» **Directions**:
Transcribe the data underneath exactly, keeping every word in place.

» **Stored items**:
§

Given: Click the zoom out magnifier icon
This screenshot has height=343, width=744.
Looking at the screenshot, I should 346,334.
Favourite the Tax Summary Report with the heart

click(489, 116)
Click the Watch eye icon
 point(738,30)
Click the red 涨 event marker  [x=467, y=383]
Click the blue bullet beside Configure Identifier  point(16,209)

§

» **Output of the exercise**:
Given: Click the zoom out magnifier icon
This screenshot has height=343, width=744.
Looking at the screenshot, I should 346,334.
Favourite the Tax Summary Report with the heart

click(489, 116)
Click the Watch eye icon
 point(738,30)
Click the red 涨 event marker  [x=467, y=383]
Click the blue bullet beside Configure Identifier  point(16,209)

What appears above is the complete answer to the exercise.